Mercoledì 24 Aprile 2024

Tristi, solitari e in lockdown Gli altri a distanza di gomito

Migration

di Viviana Ponchia

L’album dei ricordi di due anni di Covid ci ricorda quanto siamo cambiati in un tempo relativamente breve. Noi, il nostro stare al mondo, la capacità di fronteggiare l’impensabile. Anche il vocabolario, perché tutto comincia con una parola. La prima non fu luce. Fu Wuhan. Poi venne il paziente zero, con la consapevolezza di essere tutti materiale da disastro televisivo. La magra consolazione, per una volta, era di vivere una tragedia di grande portata e non un fallimento personale.

Naviganti sperduti in salotto, blindati nelle case chiamate a farci da seconda pelle, ci siamo messi a contare i giorni, i contagi, l’indice Rt. Abbiamo imparato in fretta tante cose. Che le penne rigate sono le prime a sparire dagli scaffali, l’amuchina può diventare bene di prima necessità e il domicilio coatto ha i suoi vantaggi: nessuno, per mesi, è stato sorpreso con il cellulare scarico.

Ci siamo trovati in bocca lockdown, cluster, drive through, droplet, dad, infodemia, booster, FFp2. E in un cassetto il saturimetro, quando prima era già tanto pescare un termometro.

Il paracetamolo è diventato l’amuleto contro il male, un cane il lasciapassare per temerarie incursioni attorno all’isolato.

Abbiamo rivalutato gli altri quando ci impedivano di vederli escogitando però trucchi per mantenerli a distanza con un tocco di gomito. Trasfigurato i nonni in figure fragili da proteggere anche da Babbo Natale. Ci hanno vietato le città, ci siamo presi Netflix. Abbiamo cantato sui balconi, aperto e chiuso scuole come passaggi a livello, mandato in tilt l’ultima generazione. Ci siamo vaccinati con diligenza e ammalati senza rispettare la fila. Il 20 febbraio del 2020 era un giovedì. Sembrava un giorno come tanti, non un capolinea.

Dati mostrati
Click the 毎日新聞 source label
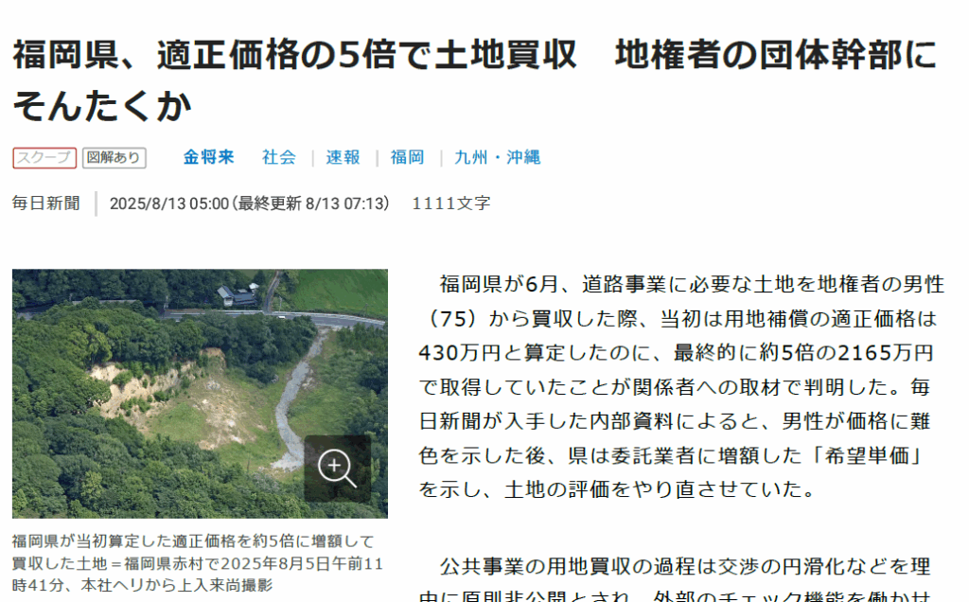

Cosa fare
Rispondi in base all'articolo sui due anni di Covid.
(a) Quale parola fu la prima, al posto di "luce"?
(b) Quale formato di pasta sparisce per primo dagli scaffali?
(c) Che giorno della settimana era il 20 febbraio 2020?
Per rispondere serve soltanto l'articolo.

Risposta finale
(a) Wuhan.
(b) Le penne rigate.
(c) Un giovedì.